The Co-producing Community Narratives project was developed to complement traditional data-led approaches to understanding communities across North Wales. By working creatively and collaboratively with people in six distinct locations, the project sought to explore how place is experienced, felt and imagined by those who live there.
What emerged was a rich, human picture of community life, one that statistics alone cannot capture.
Listening through creative practice

Across all locations, arts-based engagement proved highly effective in enabling participation from a wide range of people, including elderly residents, children, teenagers, migrant communities and individuals experiencing poverty or ill health. Creative activity offered a non-threatening entry point for conversation, allowing participants to speak openly about their lives without feeling judged or scrutinised.
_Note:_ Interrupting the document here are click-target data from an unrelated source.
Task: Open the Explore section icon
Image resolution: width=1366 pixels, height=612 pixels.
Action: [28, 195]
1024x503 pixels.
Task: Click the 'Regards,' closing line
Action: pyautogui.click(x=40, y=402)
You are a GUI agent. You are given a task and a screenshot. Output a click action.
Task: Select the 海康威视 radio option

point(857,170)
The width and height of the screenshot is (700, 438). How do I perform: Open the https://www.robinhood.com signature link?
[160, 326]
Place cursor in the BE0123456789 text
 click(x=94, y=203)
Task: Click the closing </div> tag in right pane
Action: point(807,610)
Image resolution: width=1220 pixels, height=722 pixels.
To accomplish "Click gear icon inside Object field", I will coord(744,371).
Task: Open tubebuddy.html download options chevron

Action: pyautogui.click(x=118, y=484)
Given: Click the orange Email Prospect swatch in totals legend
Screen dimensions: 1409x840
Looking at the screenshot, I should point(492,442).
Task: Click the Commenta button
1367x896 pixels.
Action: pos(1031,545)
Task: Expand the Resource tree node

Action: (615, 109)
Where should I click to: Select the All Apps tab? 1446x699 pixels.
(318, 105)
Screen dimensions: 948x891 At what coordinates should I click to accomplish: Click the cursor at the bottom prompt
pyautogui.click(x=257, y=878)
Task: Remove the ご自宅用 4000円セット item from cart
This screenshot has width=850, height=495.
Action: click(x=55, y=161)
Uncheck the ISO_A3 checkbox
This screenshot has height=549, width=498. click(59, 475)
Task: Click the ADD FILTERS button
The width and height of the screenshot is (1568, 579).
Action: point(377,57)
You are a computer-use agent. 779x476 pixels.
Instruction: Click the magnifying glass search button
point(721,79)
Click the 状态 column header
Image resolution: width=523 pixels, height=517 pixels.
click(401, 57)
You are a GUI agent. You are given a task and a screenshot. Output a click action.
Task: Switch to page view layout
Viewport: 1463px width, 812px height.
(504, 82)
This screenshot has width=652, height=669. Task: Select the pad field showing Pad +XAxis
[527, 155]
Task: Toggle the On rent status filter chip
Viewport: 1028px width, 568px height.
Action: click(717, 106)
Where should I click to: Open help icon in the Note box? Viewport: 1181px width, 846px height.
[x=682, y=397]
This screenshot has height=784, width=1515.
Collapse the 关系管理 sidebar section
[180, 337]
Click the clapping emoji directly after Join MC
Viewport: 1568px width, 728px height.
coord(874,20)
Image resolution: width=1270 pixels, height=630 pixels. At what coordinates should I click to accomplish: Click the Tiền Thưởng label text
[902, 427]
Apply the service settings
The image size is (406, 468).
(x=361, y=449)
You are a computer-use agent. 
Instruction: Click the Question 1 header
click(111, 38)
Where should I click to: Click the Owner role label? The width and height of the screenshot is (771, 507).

Working through trusted community partners, such as foodbanks, care settings, youth groups and cultural spaces, was essential. These relationships created safe environments where people felt confident sharing honest perspectives, including criticism of services and systems.
Shared challenges, diverse experiences
While each community was distinct, common themes emerged. Transport was repeatedly identified as a major barrier to participation, closely linked to isolation and access to opportunity. Loneliness, accessibility, environmental quality and the loss of community spaces featured across age groups and locations.
At the same time, experiences differed by demographic. Older residents spoke acutely about isolation and stigma, migrant communities highlighted language barriers and discrimination, and young people expressed frustration, disconnection and concern shaped by wider social influences.
Learning for the future
The project demonstrated that creative, narrative approaches can deepen understanding of wellbeing, complementing quantitative data with lived experience. Participants did not simply describe problems; they articulated values, assets and aspirations, offering insight into what meaningful change could look like.
Co-producing Community Narratives shows that listening differently — with care, creativity and time — can lead to richer, more grounded insight. It provides a strong foundation for future engagement, policy development and investment that genuinely reflects the lives of people across North Wales.